Likely but not committed:
- Fine-tuned classifier replacing the LLM scoring pass for text — pending eval evidence that it improves on the structured-LLM approach.
- Fast heuristic prefilter before the full evidence pass, for cost-sensitive workflows.
- Public-source training-data certification (the dataset behind the multilingual calibration).
Image scoring v0.1
POST /v1/analyze accepts {type:"image",content:"https://..."}, calls a vision LLM with a constrained visible-artifact rubric, and returns synthetic_image_risk, synthetic_risk alias, evidence, fixes, trust score, risk level, and recommended action. VeracityAPI stores no image bytes and logs only a URL hash plus hostname. C2PA/EXIF/provenance verification is roadmap, not claimed in v0.1.
Known limitations
- Does not prove whether text was written by AI or a human.
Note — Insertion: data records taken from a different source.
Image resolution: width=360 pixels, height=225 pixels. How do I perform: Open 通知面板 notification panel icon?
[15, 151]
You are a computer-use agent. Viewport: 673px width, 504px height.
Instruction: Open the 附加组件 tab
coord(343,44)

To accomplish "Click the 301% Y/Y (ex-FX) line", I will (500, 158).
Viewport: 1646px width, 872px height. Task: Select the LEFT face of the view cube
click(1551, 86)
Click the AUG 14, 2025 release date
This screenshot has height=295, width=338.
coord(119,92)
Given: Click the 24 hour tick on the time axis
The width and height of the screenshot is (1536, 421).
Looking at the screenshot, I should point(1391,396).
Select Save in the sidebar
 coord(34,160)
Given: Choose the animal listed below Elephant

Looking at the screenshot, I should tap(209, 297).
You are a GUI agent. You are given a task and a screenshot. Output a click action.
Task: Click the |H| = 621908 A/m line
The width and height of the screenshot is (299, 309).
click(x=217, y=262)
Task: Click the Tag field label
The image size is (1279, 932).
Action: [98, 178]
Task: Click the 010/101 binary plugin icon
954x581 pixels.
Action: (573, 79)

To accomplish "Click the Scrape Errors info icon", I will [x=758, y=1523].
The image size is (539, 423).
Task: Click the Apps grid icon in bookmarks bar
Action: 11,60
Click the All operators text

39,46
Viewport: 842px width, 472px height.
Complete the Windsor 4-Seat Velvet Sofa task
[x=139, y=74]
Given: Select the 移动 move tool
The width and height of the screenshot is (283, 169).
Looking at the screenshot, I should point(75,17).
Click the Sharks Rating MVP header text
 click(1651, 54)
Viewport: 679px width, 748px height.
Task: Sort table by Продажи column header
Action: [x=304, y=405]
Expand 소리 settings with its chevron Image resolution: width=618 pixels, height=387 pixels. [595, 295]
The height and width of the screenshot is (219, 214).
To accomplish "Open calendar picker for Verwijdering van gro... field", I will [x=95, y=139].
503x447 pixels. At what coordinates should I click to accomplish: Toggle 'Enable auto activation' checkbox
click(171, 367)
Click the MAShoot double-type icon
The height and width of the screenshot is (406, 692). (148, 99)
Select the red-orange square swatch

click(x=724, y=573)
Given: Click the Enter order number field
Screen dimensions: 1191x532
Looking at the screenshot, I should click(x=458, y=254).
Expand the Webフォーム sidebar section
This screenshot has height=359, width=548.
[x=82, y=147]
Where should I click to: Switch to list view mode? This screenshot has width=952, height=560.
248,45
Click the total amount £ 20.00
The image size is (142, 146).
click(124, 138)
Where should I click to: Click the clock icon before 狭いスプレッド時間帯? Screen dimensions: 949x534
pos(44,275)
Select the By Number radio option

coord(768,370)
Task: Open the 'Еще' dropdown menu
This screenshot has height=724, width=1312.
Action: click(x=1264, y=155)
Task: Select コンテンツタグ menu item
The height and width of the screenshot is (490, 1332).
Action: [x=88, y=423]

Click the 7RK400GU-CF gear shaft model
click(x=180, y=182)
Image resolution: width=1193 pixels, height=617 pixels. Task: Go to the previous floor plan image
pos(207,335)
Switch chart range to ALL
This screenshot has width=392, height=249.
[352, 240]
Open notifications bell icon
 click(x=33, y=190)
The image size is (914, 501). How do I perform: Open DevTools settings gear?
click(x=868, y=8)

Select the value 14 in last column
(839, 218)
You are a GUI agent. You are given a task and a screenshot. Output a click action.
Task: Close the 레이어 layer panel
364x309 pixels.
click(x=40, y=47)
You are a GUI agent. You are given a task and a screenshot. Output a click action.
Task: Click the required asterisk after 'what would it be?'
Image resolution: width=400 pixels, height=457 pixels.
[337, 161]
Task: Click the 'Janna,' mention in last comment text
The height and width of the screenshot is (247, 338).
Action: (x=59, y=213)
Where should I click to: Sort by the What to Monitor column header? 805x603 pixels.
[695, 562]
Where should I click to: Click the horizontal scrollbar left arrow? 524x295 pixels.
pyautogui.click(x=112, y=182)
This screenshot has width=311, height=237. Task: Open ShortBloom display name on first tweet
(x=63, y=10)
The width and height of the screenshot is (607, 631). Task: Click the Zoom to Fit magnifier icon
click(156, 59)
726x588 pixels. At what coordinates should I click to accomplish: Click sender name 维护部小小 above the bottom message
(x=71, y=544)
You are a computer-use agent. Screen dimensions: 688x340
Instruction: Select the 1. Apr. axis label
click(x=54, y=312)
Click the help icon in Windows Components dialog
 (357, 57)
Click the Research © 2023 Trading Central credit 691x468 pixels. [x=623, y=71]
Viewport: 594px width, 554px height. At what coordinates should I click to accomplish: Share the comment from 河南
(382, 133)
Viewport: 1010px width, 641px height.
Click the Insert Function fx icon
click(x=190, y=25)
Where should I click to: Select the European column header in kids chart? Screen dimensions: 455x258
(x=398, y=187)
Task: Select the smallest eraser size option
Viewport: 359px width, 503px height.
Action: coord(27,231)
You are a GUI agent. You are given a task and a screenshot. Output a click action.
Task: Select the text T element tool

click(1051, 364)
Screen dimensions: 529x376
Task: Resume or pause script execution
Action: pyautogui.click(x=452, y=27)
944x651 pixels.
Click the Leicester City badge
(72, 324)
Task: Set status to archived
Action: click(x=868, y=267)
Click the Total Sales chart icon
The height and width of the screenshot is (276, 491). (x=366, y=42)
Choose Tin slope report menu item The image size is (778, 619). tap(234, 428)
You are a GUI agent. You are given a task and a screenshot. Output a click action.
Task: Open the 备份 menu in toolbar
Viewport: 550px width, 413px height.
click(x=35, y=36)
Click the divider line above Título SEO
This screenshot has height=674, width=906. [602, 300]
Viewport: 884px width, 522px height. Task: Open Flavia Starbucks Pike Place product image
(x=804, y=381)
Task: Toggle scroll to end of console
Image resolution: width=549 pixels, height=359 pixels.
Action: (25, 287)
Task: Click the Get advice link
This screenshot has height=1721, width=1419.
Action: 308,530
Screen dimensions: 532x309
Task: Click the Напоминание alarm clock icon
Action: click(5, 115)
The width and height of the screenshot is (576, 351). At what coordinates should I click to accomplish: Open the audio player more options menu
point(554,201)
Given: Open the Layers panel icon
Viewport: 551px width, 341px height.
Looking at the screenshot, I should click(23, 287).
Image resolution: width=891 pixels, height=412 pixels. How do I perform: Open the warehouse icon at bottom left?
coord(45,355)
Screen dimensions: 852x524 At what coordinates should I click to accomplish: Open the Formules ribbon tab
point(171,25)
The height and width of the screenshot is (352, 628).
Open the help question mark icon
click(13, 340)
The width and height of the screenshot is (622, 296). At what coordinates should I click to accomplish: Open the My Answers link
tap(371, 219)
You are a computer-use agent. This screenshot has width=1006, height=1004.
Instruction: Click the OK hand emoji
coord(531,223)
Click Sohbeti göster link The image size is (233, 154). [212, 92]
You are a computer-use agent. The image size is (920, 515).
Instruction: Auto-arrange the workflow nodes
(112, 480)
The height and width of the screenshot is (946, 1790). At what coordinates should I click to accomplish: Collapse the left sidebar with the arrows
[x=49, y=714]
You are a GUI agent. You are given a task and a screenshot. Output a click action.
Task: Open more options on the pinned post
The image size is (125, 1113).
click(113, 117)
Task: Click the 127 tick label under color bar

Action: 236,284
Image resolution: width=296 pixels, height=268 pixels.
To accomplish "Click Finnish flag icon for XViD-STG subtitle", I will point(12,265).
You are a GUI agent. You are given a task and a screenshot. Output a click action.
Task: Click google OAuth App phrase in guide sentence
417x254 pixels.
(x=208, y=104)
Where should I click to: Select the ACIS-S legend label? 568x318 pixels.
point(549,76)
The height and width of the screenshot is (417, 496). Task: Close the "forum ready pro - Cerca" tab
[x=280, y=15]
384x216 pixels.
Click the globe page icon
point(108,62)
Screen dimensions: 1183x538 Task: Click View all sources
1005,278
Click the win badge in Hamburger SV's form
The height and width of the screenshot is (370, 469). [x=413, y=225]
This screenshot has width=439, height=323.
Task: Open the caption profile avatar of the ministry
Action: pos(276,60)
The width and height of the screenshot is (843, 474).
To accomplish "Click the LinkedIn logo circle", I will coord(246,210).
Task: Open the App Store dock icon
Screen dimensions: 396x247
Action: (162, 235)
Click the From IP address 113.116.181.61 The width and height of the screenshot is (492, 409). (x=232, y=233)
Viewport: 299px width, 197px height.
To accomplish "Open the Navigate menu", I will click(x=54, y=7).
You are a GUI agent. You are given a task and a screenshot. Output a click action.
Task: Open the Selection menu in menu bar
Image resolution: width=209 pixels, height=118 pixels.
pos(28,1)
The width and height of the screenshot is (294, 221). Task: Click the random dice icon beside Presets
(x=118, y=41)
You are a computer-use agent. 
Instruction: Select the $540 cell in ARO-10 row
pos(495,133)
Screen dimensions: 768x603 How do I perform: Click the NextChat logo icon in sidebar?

- Good AI-assisted writing with concrete details may pass.
- Weak human writing may be flagged — intentionally, if it is generic or unsupported.
- English-calibrated first; non-English scoring is experimental until evals exist.
- Latency is LLM-bound; use /v1/analyze-batch for pipeline batches and /v1/balance for preflight spend checks.
- Audio scoring is intentionally strict for triage and can produce false positives on compressed, edited, or unusually clean human recordings.
Near-term roadmap
- Publish a labeled calibration set with false-positive slices.
- Add configurable risk tolerance: lenient, standard, strict.
- Add a fast heuristic prefilter before the full evidence pass.
- Add async batch/webhooks after synchronous batch usage is proven.